1. A method of detecting an atherosclerotic plaque vulnerable to rupture in a subject comprising providing to the subject a labelled necrostatin or a derivative thereof, and visualizing the label, wherein a localization of the label in a plaque indicates the plaque is vulnerable to rupture.

2. The method of claim 1, wherein the label is a radiolabel.

3. The method of claim 1, wherein the labelled necrostatin comprises necrostatin-1 (Nec-1), necrostatin-3 (Nec-3), necrostatin-4 (Nec-4), necrostatin-5 (Nec-5) or necrostatin-7 (Nec-7).

4. The method of claim 3, wherein the labelled necrostatin comprises:

¹²³I—labelled or ¹⁸F-labelled Nec-1,

¹²³I—labelled or ¹⁸F-labelled Nec-3, or a derivative thereof.

5. The method of claim 4, wherein the labelled necrostatin comprises 7-¹²³I-O-Nec-1.

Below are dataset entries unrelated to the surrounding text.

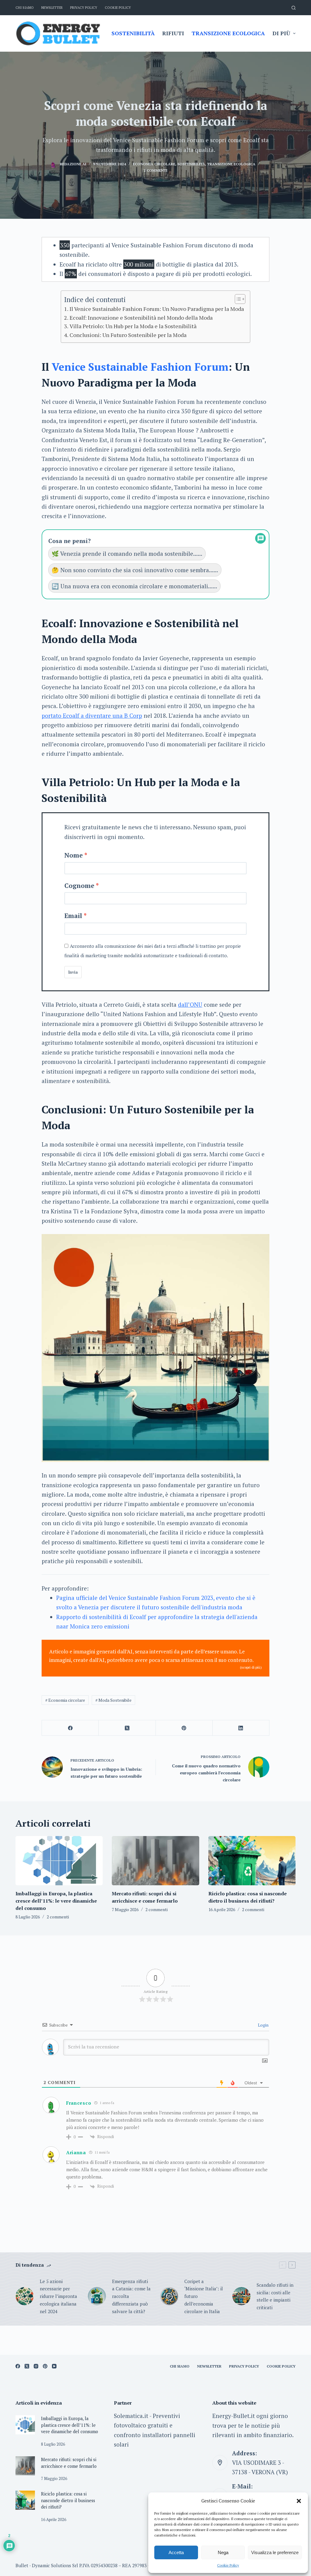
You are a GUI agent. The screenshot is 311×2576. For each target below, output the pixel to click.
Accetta (176, 2552)
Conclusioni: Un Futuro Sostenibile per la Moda (128, 335)
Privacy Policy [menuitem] (83, 7)
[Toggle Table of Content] (237, 299)
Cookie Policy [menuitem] (118, 7)
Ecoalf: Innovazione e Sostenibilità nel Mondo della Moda (141, 317)
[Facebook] (70, 1728)
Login (262, 2025)
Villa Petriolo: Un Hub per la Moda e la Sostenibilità (133, 326)
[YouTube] (54, 2366)
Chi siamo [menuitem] (24, 7)
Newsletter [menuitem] (52, 7)
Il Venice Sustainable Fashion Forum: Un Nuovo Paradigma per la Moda (157, 308)
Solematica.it (131, 2416)
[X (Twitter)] (127, 1728)
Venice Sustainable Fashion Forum (140, 367)
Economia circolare (154, 164)
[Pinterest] (184, 1728)
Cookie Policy (228, 2565)
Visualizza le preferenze (275, 2552)
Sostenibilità (191, 164)
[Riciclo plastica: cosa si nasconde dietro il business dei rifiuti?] (252, 1860)
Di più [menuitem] (281, 33)
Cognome (79, 885)
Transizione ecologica (231, 164)
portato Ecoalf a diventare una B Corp (92, 715)
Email (73, 915)
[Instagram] (36, 2366)
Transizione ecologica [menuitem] (228, 33)
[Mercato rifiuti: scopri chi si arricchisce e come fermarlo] (155, 1860)
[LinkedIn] (241, 1728)
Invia (73, 972)
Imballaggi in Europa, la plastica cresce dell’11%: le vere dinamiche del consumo (56, 1900)
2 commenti (155, 170)
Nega (223, 2552)
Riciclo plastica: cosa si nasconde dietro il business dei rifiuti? (68, 2500)
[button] (299, 2501)
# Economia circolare (65, 1700)
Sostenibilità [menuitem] (133, 33)
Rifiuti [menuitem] (173, 33)
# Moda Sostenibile (113, 1700)
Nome (73, 855)
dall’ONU (190, 1004)
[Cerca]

6. The method of claim 1, wherein the localization of label in a plaque indicates an active necrotic plaque comprising macrophages.

7. The method of claim 1, wherein the labelled necrostatin comprises a Nec-1, Nec-3, or a derivative thereof for single photon emission computed tomography (SPECT) imaging.

8. The method of claim 1, wherein the labelled necrostatin comprises an ¹⁸F-labelled Nec-1, Nec-3 or a derivative thereof for positron emission tomography (PET) imaging.

9. The method of claim 1, wherein the extent of the localization of the label in the plaque of the subject is compared with the accumulation of the label at a level indicative of atherosclerosis.

10. The method of claim 1, wherein the extent of the localization of the label in the plaque of the subject is compared with the accumulation of the label at a level indicative of a ruptured plaque.

11. A method of detecting and treating an atherosclerotic plaque vulnerable to rupture in a subject comprising:

providing to the subject a labelled necrostatin or a derivative thereof;

visualizing the label, wherein a localization of the label in a plaque indicates the plaque is vulnerable to rupture; and

providing a necroptosis inhibitor or derivative thereof to the subject when the visualizing indicates that the plaque is vulnerable to rupture.

12. The method of claim 11, wherein the necroptosis inhibitor is Nec-1.

13. The method of claim 11, wherein the necroptosis inhibitor or derivative thereof comprises a conjugate of necrostatin linked to an anti-inflammatory agent for targeted delivery of the anti-inflammatory agent to an atherosclerotic plaque.

14. The method of claim 13, wherein the anti-inflammatory agent reduces or inhibits RIP1, RIP3, or MLKL expression.

15. The method of claim 11, wherein the necroptosis inhibitor comprises a small molecule, a microRNA (miRNA), a small interfering RNA (sRNA), or a short hairpin RNA (shRNA).

16. The method of claim 11, wherein the necroptosis inhibitor reduces production, activity or expression of a RIP3 or a RIP1 kinase, or of MLKL in macrophages.

17. The method of claim 11, wherein the subject has atherosclerosis.

18. The method of claim 11, wherein treating the atherosclerotic plaque prevents a thrombotic event, or delays or reverses the progression of the plaque.

19. The method of claim 11, wherein the necroptosis inhibitor reduces production or activity of the RIP3 kinase in macrophages.

20. The method of claim 11, wherein the subject has consumed a high fat diet.